Старуха молча стояла возле карлика, слушая его. Затем она опустилась на грубую деревянную скамью и сказала:

– Теперь я понимаю тебя: ты хочешь отомстить, надеешься возвыситься, а я должна точить твой нож и держать тебе лестницу. Бедный малютка! Садись, выпей молока и послушайся моего совета. Катути нужно много денег, чтобы не допустить бесчестья. Ей же надо только поднять их, так как они лежат у ее порога.

Карлик удивленно посмотрел на старуху.

– Махор Паакер – сын ее сестры Сетхем, не так ли? – спросила она.

– Да.

– Дочь Катути, Неферт, жена твоего господина Мены, и кому-то очень желательно заманить оставленную курочку на свой двор.

– Ты говоришь о Паакере, который был помолвлен с Неферт, прежде чем она вышла за Мену.

– Паакер был у меня третьего дня.

– У тебя?

– Да, у меня, у старой Хект. Ему понадобился любовный напиток. Я дала ему кое-что подходящее, а так как я очень любопытна, то отправилась вслед за ним, видела, как он подал молодой госпоже воду, и узнала, кто она.

– И Неферт выпила это зелье? – с ужасом спросил карлик.

– Уксус и морковный сок, – со смехом сказала старуха. – Вельможа, являющийся ко мне, чтобы приобрести расположение женщины, готов на все. Пусть Неферт попросит у Паакера денег – и долги молодого ветрогона будут оплачены.
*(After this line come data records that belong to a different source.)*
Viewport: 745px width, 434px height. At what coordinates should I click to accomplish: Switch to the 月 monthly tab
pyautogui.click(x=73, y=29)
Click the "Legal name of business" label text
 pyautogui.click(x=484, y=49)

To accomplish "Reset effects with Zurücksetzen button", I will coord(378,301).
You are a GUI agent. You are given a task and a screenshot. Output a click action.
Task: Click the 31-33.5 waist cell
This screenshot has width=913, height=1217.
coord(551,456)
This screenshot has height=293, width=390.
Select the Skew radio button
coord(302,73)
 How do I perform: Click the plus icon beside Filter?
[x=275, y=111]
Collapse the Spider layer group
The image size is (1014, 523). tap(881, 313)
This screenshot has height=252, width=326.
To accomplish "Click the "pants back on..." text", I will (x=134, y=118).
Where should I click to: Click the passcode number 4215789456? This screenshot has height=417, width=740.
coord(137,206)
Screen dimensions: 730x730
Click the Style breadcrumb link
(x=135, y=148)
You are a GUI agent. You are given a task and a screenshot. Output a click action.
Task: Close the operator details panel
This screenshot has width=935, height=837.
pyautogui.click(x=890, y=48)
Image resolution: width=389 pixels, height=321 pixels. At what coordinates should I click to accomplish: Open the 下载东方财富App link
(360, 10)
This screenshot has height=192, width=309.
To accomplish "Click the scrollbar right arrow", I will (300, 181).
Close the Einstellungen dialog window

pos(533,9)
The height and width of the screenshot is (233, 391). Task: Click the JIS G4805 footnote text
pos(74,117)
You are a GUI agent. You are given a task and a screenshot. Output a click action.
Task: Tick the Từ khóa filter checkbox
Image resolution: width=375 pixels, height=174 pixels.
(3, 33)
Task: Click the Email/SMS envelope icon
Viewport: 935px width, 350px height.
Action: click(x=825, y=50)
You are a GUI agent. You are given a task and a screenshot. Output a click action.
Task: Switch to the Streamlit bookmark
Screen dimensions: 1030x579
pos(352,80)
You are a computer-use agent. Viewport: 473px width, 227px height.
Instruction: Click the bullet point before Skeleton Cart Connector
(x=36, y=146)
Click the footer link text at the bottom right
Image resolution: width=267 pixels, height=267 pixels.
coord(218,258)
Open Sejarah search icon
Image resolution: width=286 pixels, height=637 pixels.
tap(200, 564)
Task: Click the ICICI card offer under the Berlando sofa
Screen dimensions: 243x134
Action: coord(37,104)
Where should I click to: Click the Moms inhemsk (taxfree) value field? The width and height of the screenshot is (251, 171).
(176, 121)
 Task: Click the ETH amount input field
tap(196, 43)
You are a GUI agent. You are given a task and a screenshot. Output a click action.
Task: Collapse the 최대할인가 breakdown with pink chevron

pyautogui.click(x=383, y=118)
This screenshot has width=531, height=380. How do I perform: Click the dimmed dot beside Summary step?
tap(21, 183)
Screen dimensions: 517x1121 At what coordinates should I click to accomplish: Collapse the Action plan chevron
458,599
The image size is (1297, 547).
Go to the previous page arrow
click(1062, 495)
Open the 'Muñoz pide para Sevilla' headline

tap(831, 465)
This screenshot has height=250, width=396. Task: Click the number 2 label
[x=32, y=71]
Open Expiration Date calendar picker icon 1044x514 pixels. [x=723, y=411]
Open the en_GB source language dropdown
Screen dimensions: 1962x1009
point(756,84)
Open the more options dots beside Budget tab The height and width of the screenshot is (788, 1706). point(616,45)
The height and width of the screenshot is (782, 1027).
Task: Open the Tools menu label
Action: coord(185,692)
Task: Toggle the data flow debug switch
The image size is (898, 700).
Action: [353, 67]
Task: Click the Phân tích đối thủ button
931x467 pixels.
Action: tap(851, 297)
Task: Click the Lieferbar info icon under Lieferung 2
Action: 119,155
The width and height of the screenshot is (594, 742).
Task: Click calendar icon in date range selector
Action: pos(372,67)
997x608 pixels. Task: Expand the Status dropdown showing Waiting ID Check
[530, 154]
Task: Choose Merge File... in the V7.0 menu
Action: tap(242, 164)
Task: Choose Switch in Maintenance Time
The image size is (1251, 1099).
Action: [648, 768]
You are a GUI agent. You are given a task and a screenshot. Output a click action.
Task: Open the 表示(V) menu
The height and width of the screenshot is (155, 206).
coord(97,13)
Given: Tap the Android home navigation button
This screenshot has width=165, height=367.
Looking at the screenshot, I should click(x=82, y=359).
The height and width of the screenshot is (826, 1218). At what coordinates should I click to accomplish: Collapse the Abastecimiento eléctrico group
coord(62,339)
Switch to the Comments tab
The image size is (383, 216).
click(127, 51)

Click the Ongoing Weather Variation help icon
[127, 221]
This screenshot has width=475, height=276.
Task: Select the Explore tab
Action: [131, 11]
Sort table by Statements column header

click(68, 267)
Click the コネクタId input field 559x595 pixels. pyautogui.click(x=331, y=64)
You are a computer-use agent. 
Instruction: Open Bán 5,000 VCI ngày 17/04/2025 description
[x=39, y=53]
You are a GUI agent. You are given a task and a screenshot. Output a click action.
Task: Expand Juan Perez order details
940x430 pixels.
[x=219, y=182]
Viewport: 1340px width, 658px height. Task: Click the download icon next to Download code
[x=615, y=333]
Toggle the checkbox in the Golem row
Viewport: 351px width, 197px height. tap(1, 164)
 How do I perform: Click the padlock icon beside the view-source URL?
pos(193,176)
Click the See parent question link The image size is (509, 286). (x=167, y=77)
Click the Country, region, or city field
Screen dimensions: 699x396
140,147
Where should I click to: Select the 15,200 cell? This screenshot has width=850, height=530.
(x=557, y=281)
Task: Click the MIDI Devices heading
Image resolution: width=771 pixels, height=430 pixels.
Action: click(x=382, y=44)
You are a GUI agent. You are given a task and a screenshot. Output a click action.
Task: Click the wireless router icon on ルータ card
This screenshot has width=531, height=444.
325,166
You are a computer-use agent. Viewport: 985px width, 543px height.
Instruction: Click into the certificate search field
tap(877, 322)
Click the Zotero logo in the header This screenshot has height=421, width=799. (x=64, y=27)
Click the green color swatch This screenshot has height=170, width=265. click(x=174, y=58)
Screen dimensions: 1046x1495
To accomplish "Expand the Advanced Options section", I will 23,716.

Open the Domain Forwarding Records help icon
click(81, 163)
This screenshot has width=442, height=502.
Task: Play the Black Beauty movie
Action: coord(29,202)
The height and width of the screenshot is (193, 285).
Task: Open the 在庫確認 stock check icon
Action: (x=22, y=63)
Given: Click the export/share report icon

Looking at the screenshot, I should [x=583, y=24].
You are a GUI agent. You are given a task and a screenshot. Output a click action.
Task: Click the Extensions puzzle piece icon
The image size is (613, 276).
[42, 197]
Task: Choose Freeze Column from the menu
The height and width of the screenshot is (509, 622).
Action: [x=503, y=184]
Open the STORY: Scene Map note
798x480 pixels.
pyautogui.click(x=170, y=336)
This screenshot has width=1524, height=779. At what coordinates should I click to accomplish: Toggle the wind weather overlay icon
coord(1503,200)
– Катути гордо и решительно оборвала меня, когда я заикнулся ей об этом.

– Ну, так Паакер должен сам предложить деньги. Ступай к нему, намекни на возможность благосклонности со стороны Неферт, расскажи, какое несчастье обрушилось на этих женщин, а если он станет упираться, тогда намекни ему, что тебе кое-что известно о моем зелье.

Карлик, опустив голову, задумался, а потом воскликнул, восхищенно глядя на старуху:

– А это действительно мудро!

– Ваше дело, может быть, не так уж безнадежно, как мне показалось сначала. Катути должна благодарить негодяя, проигравшего мумию своего отца. Ты не понимаешь меня. Ну если ты действительно самый умный человек по ту сторону Нила, то каковы же там другие?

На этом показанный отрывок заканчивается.